WMPO: World Model-based Policy Optimization for Vision-Language-Action Models
Fangqi Zhu, Zhengyang Yan, Zicong Hong, Quanxin Shou, Xiao Ma, Song Guo
TL;DR
WMPO addresses the brittleness and data-hungry nature of Vision-Language-Action (VLA) policies by grounding on-policy reinforcement learning in a high-fidelity, action-conditioned pixel-space world model. It aligns the world model with policy behavior, employs clip-based GRPO for stable, on-policy updates, and uses a lightweight reward model to provide sparse feedback, enabling fully imaginary training without real-robot interaction. The approach yields superior sample efficiency, robust generalization to distribution shifts, and emergent self-correction behaviors, demonstrated in simulation and real-robot experiments, including lifelong learning scenarios.

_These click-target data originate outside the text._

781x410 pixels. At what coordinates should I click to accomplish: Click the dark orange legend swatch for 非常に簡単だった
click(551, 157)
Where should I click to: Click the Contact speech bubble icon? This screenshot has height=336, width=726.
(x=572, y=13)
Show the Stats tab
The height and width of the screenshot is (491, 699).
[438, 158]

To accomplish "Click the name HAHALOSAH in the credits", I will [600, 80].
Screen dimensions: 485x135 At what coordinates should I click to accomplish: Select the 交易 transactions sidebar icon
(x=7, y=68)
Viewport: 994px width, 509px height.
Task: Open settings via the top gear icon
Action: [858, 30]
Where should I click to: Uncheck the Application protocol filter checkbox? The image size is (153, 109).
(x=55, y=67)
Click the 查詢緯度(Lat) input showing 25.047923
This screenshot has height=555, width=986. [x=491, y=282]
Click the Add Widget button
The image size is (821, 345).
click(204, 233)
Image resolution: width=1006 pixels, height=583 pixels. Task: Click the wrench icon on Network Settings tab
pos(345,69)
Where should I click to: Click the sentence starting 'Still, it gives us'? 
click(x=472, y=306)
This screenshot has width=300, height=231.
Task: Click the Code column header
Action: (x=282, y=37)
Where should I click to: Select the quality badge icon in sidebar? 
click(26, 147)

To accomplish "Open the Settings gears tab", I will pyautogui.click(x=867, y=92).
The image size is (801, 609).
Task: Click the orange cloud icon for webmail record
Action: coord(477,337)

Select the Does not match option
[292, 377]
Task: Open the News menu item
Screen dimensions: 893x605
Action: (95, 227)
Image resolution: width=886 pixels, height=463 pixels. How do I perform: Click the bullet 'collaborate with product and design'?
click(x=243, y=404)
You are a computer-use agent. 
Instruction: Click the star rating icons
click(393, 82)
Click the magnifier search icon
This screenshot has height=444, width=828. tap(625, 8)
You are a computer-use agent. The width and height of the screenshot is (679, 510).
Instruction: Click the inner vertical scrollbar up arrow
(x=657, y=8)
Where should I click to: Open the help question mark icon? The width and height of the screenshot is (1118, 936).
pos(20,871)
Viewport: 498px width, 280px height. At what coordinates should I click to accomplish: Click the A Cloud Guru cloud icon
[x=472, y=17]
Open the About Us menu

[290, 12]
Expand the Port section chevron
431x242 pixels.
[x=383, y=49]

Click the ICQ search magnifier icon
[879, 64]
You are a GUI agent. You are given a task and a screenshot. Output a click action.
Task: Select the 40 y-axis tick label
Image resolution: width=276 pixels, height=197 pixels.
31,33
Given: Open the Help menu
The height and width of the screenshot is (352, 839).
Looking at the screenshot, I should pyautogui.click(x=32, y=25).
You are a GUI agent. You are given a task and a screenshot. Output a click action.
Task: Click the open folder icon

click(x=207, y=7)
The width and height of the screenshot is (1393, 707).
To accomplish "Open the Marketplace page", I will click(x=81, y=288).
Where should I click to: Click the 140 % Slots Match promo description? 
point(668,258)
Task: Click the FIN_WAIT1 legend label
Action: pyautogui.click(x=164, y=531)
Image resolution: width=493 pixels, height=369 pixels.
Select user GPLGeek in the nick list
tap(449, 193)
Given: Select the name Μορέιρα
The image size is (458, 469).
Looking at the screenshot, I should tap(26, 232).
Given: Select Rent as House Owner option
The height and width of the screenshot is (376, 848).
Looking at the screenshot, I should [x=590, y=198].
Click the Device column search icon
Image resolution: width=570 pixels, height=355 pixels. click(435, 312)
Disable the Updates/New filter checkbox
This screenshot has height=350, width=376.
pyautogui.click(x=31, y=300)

This framework bridges pretrained VLA representations with realistic visual dynamics, offering a scalable path for robust, failure-capable robotic manipulation.
Abstract
Vision-Language-Action (VLA) models have shown strong potential for general-purpose robotic manipulation, but their reliance on expert demonstrations limits their ability to learn from failures and perform self-corrections. Reinforcement learning (RL) addresses these through self-improving interactions with the physical environment, but suffers from high sample complexity on real robots. We introduce World-Model-based Policy Optimization (WMPO), a principled framework for on-policy VLA RL without interacting with the real environment. In contrast to widely used latent world models, WMPO focuses on pixel-based predictions that align the "imagined" trajectories with the VLA features pretrained with web-scale images. Crucially, WMPO enables the policy to perform on-policy GRPO that provides stronger performance than the often-used off-policy methods. Extensive experiments in both simulation and real-robot settings demonstrate that WMPO (i) substantially improves sample efficiency, (ii) achieves stronger overall performance, (iii) exhibits emergent behaviors such as self-correction, and (iv) demonstrates robust generalization and lifelong learning capabilities.